Millennium Volunteers - Setting the Framework
The Framework for the new Millennium Volunteers programme was launched by the Government at a national conference in June 1998, shortly after the 4th Global Conference. The Framework is a statement of the Government's policy and sets out the overall vision and the guiding principles. A summary is provided here:
Vision
The Millennium Volunteers programme aims to promote and recognise a sustained commitment by young people aged between 16 and 25 to voluntary activity which makes a clear impact in the community. It is intended that this should be a permanent programme. Its hallmark will be:
- committed and responsible young people contributing to their community through active citizenship;
- high quality of voluntary opportunities in host organisations; and
- an expectation of quality in the services provided to local communities by young volunteers.
The programme must benefit young people, the organisations with which they volunteer, and the wider community.
The Distinctive Principles of Millennium Volunteers
Millennium Volunteers must be distinctive. The Government does not in any way intend that Millennium Volunteers should devalue existing activity. It will build on existing experience and expertise and set a standard for high quality opportunities.

Exercise requirements
- a) Reproduce the passage from the Millennium Volunteers framework word for word, beginning at "The programme must" and ending after "high quality opportunities.".
- b) Answer these questions using the Millennium Volunteers framework:
(i) At what kind of event, and in what month and year, was the Framework launched?
(ii) What age range of young people does the programme aim to reach?
(iii) Which three parties must the programme benefit?

Data extracts
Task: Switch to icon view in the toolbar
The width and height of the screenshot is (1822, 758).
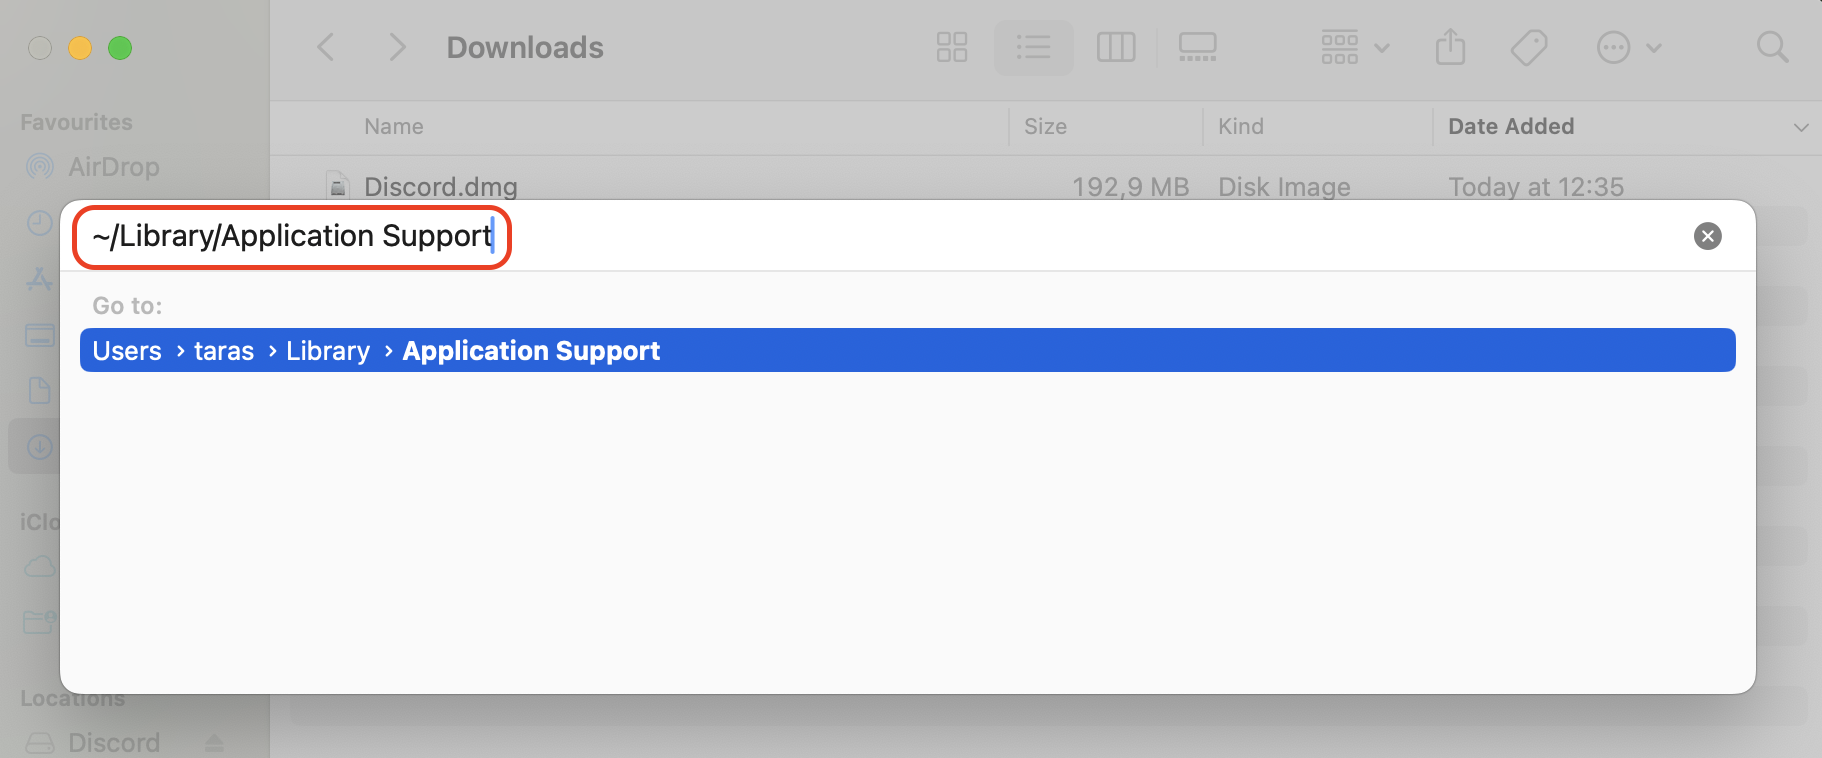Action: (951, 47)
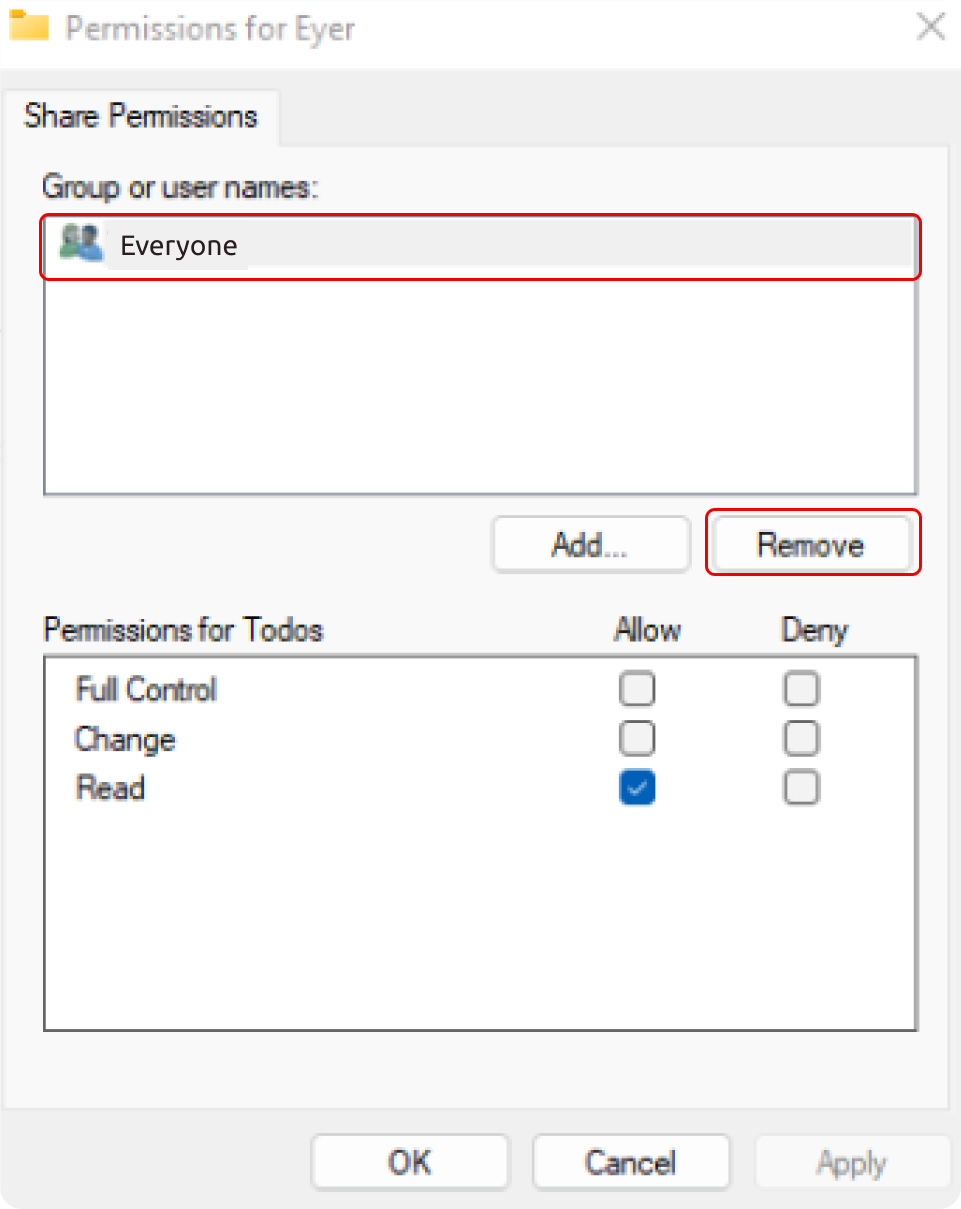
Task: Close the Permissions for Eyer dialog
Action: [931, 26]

* * *

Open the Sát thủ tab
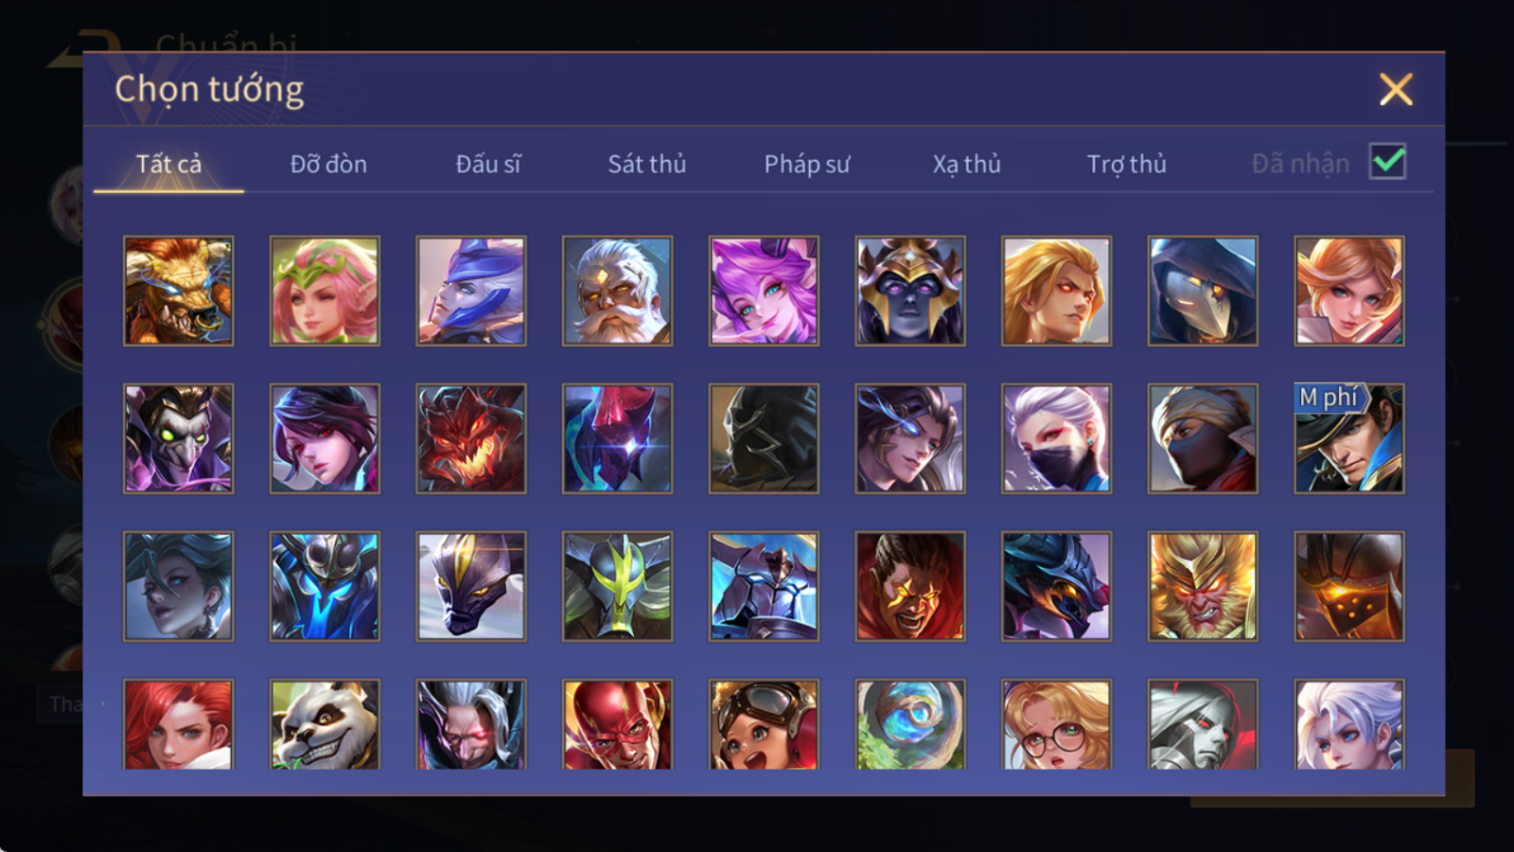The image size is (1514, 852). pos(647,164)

==

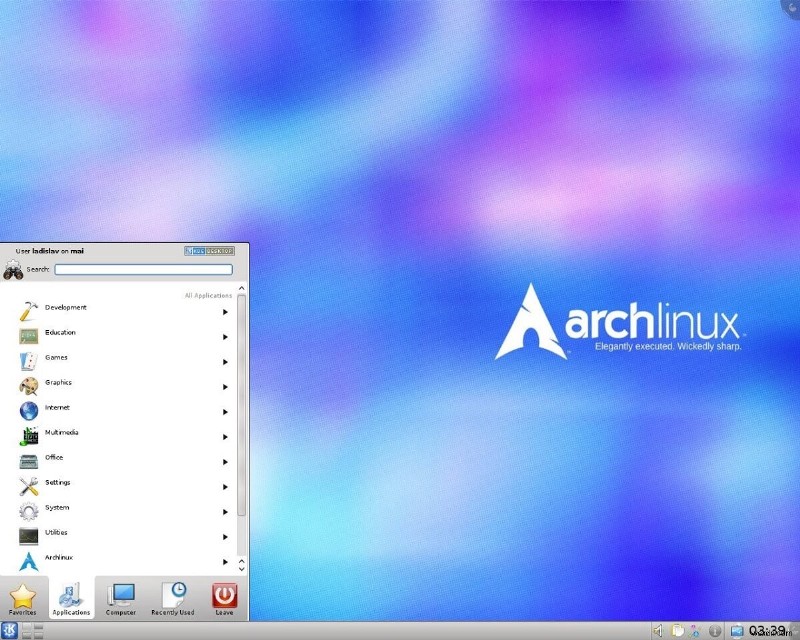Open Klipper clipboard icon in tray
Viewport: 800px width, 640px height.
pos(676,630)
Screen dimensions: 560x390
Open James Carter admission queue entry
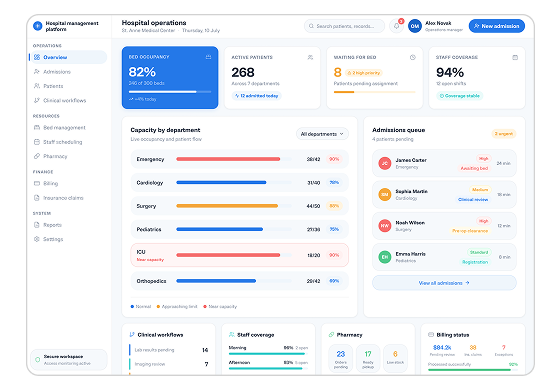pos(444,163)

Answer set
- a)
The programme must benefit young people, the organisations with which they volunteer, and the wider community.
The Distinctive Principles of Millennium Volunteers
Millennium Volunteers must be distinctive. The Government does not in any way intend that Millennium Volunteers should devalue existing activity. It will build on existing experience and expertise and set a standard for high quality opportunities.

- b)
(i) At a national conference in June 1998.
(ii) Young people aged between 16 and 25.
(iii) Young people, the organisations with which they volunteer, and the wider community.